For small projects, this role and the principal’s role are often merged. Consultants are handling the heavy lifting during a consulting project. Performing interviews, handling quantitative analysis, formalizing the deliverables, etc.
Teams can be made of consultants or analysts, depending on the firm’s set-up. Experts are brought into projects to provide specific expertise on a given topic. They are usually spotted resources on the project and intervene only during interviews and workshops.
Note that Experts often serve as differentiators during the proposal stage and do not necessarily contribute afterward.
Now let’s make sure that your set-up as a client enables efficient management of the project.
- Roles within the client team –
In the client’s team, you often have a budget owner that funds the project and a sponsor, a senior Executive that endorses the work. These two roles can be merged, especially on small or scope-limited projects.
The daily team is made of a project manager, responsible for the daily progress of the project in close connection with the consulting team and Project Stakeholders, individuals interested directly or indirectly in the results of the project. They can be contributors or those that just need to be informed.
Most consulting projects have two governance bodies: one to drive the day-to-day activities of the project and one to steer the project and make major decisions.
The Steering Committee is the project’s ultimate decision-making body. It provides direction, support, and oversight as the project progresses. You should gather those main stakeholders that are real decision-makers. Don’t include too many people. It might be tempting to involve all the people impacted by the project to keep them informed, but the project would quickly become ungovernable.
The president of the Steering Committee is, most of the time the sponsor of the project, and the organizer is the internal project manager. In other words, don’t let the Consultants manage the Steering Committee. They have to support the internal project manager, not the other way around.
Five members for your average project seem to be reasonable. But the optimal number will depend on the size and the nature of the project.
Indeed the same applies to Steering Committees! They work better when there is a more cohesive environment.
The Project Management Committee is usually a recurring meeting between the client team and the consulting team. Frequency is often weekly but can vary depending on the nature of the projects.

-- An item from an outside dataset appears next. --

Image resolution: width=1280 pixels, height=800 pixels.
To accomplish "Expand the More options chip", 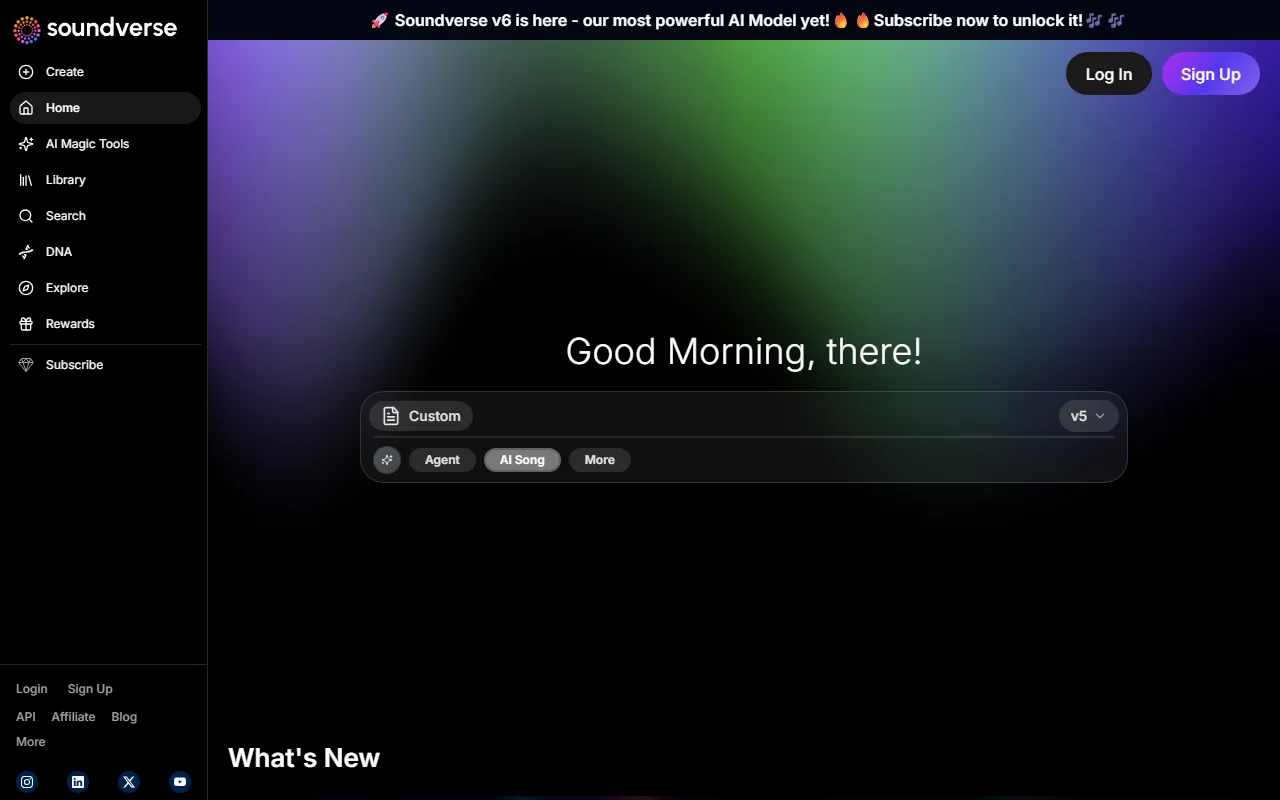I will pos(599,460).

The third important dimension for effective project management is change management. This dimension is often overlooked or underestimated. Even today, a lot of people tend to believe that effective communication will do the trick. If we develop it, they will use it. If we teach them, they will buy-in. Well, things are a little more complicated.

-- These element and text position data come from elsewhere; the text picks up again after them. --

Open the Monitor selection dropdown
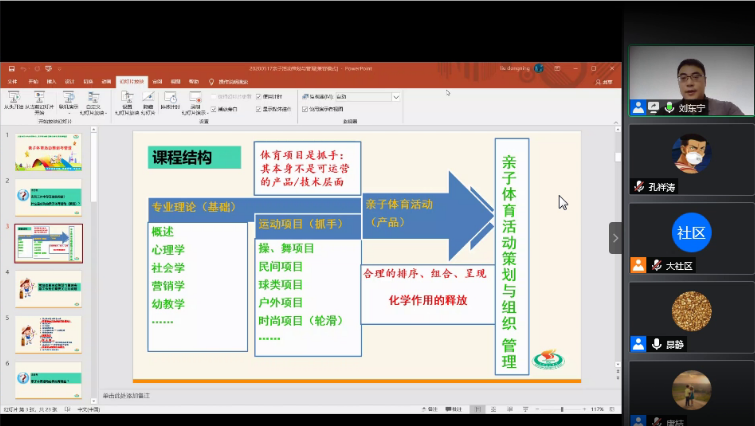Viewport: 755px width, 426px height. [x=396, y=97]
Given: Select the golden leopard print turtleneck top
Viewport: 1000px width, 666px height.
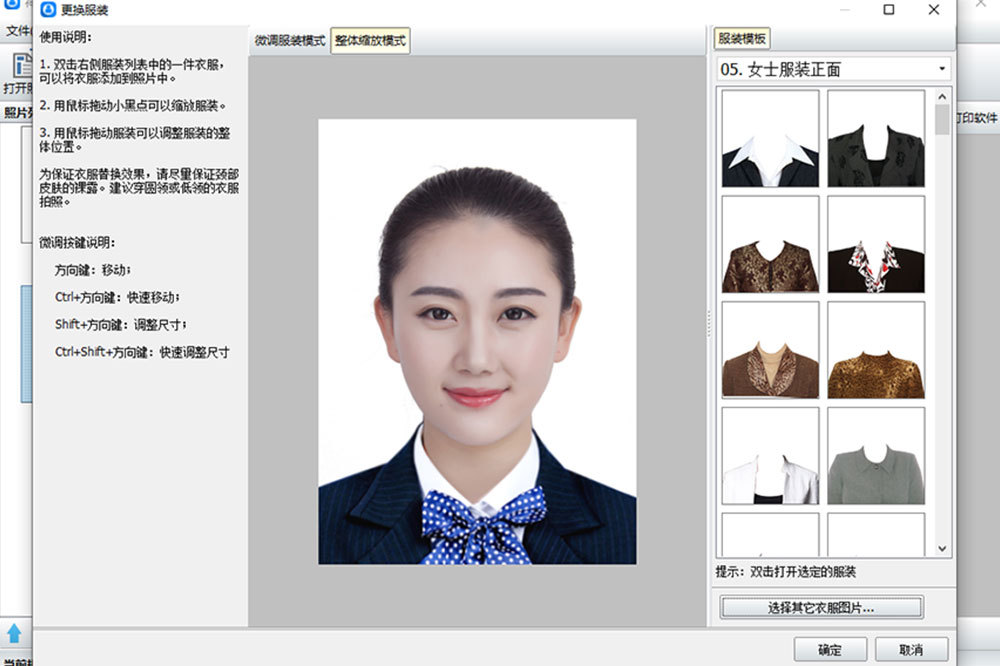Looking at the screenshot, I should tap(875, 350).
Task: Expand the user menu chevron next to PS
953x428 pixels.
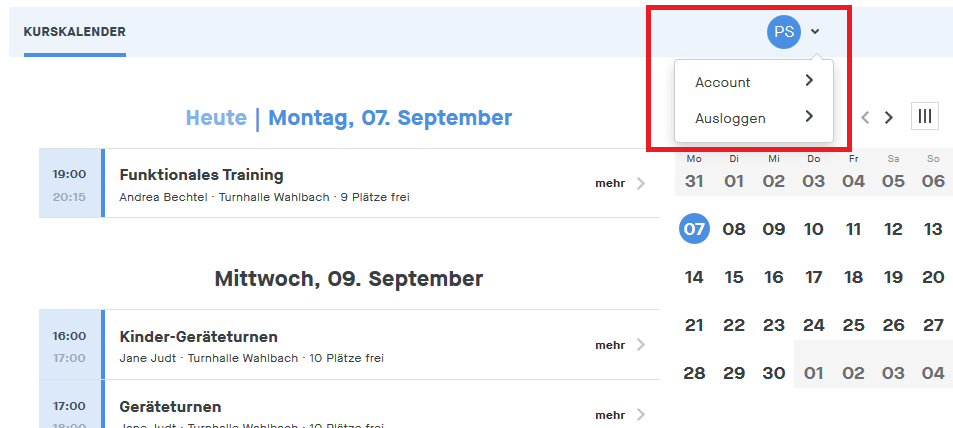Action: click(x=815, y=32)
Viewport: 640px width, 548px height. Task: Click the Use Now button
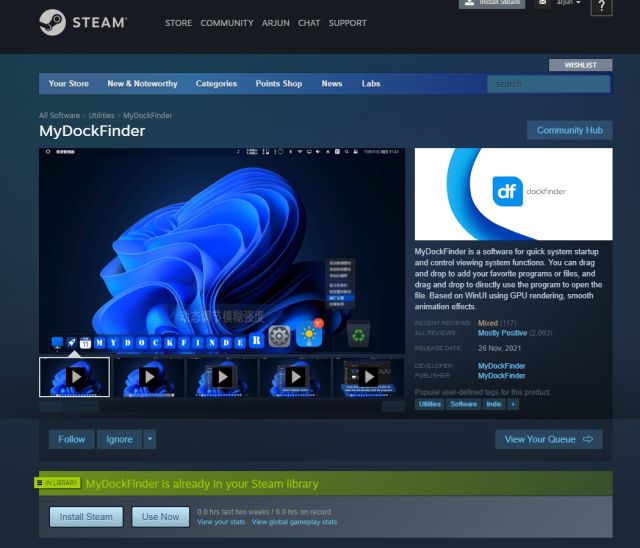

The first step when looking at change management is to anticipate why change can be difficult. Depending on your project, people can refuse to accept the conclusion or passively resist the implementation of the new Customer Relationship Management system.

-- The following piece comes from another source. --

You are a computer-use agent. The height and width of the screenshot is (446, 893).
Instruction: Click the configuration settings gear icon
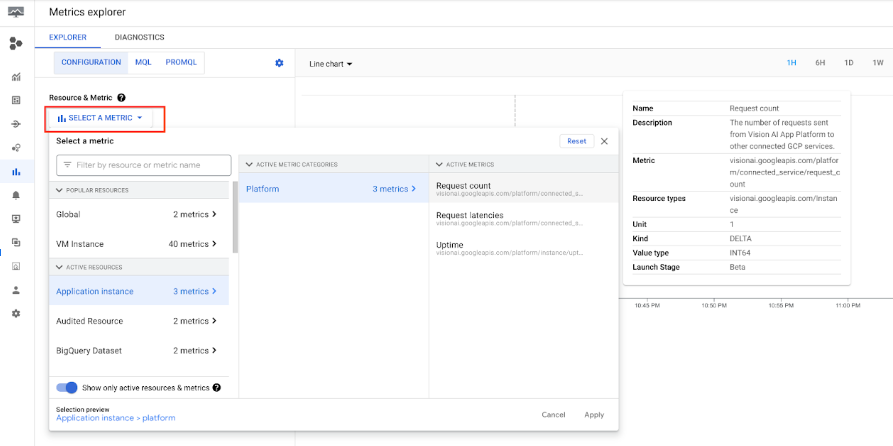pos(279,63)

So place yourself in the shoes of the impacted stakeholders and try to anticipate why they would be resisting. They might be anxious about the security of their job, could have a feeling that their power within the organization will reduce or that the project will challenge their legacy.
For long projects with a significant change dimension, include change reinforcing elements in your communication. For instance, you can communicate on early successes and progress. It will help to keep the momentum.
Most consulting projects are going beyond pure transactional activities and will include a human dimension. Even though you want to keep your distance with your providers, you also need to maintain a close collaboration with the consulting team, to be able to discuss any topics and issues and take prompt action.